I am often asked to explain complex technical concepts to people who are not technical. These people are often experts in their own field and are either generally curious as to the subject matter or require a non-technical grasp of the subject matter for decision making purposes.
This article is aimed at non-technical people to assist in basic understanding of machine learning and provide insight into the process. Data scientists may argue some of the points or analogies I make, of feel that some parts are over simplified.
I always find the best way to explain any subject is through an analogy, woven into a story for the more complex subjects. We build toward an understanding of the subject matter through an exploration of material the student already knows.
And we can apply this same concept to AI (or machine learning).
Before we get into the nuts and bolts of the topic, let us first take a simple analogy and work from there. If I were to program a robotic arm to make a cup of tea using conventional programming languages the task would be tedious and time consuming. Now, imagine explaining to a five year old the same task. You would begin by saying “Take a tea cup from the cupboard and place it next to the kettle. Put some water in the kettle and turn it on. When it is boiling, turn it off and pour some water into the tea cup.” The five year old may well succeed at this task, but when you analyse what you have instructed, you will realize the enormous amount of information the child had at her disposal that you did not need to explain. What is a tea cup? Where are they kept? What is water? How do I get water into the kettle? This is all domain knowledge the child has accumulated over a few years. Procedural programming languages cannot learn. The child has learned each step through trial and error over many attempts, and is able to build a new cohesive solution from these partial skills.

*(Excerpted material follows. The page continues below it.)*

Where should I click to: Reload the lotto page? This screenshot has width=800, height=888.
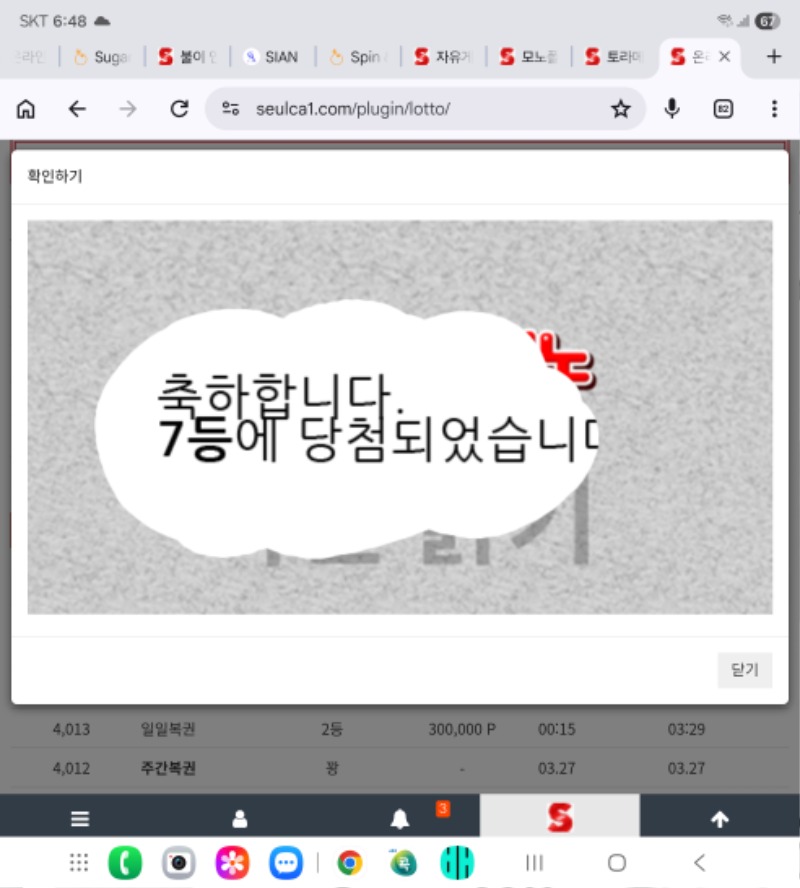pos(179,109)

Taking one step closer to machine learning from the above analogy, show the child a photo of a common animal (dog,cat,horse etc) and ask what animal it is. You would likely be disappointed if they could not. But how does a child perform this feat? How do they know, instinctively, what animal it is? It could be a dog breed they have never before encountered, and yet most five year olds would recognise it immediately. What is it about a photo of a dog that says “this is a dog”? We humans just “know” things like “if it has big floppy ears it is more likely to be a dog than a cat” and we take all these “known” facts and add it up instantly in our brain and say “dog!”. We have been able to take partial information segments and cohesively build it into one coherent result. These partial pieces of information is our first concept. In machine learning the “partial pieces of information that allow us to decide on an answer” are called features.

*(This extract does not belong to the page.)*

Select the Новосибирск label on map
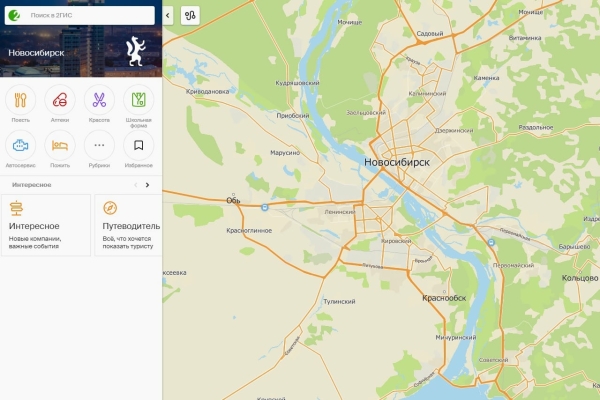The image size is (600, 400). 397,162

Machines learn through a process of identifying which features are most important to a problem area and using those learned importances to make decisions. Going back to the previous example of animal identification, a feature such as “has a head” is easily dismissed by humans. ALL animals have a head (at least those that are alive!). But do they? A starfish does not – but we would still recognise it! If you have ever played “20 questions” you will understand that asking certain questions up front can lead you to a smaller subset of possibilities quickly, but can also cause you to go down the wrong track from the start. “Does it fly” is such a question. If the answer is “No” then we eliminate all birds and start thinking of land or sea animals. But the answer may have been “Ostrich”.
The machine learning algorithm has to decide on which features are most important and for what outcome. These “decisions” are called weights. Different combinations of features can be learned together and these sets would have individual weights. This allows us to overcome the “does it fly/ostrich” type of problems. “Does it fly and not stand 1.4m tall” for example.
Within the structure of a machine learning system we have a number of decision making nodes called neurons. For the sake of simplicity we will only have one layer of neurons for our discussion, and in a future article we will add more. Each neuron is fed information about the problem domain (so each neuron gets access to all the features). Each neuron then determines the importance of the features it has been given and provides information to the output (the part that guesses the answer). If the neuron contributed to the correct answer, that is its “instinct” was correct, it is rewarded through a reinforcement process that strengthens its decision, and if it is wrong it is told to try something else next time. and this repeats for all the neurons. Once it has worked through one game of “20 questions” or “Guess the animal” it is given a second turn, and the process repeats. And it will repeat for every example we have. These examples are called samples.
And we can rerun the full set of samples multiple times (these reruns are called epochs, but we need not worry about that for now).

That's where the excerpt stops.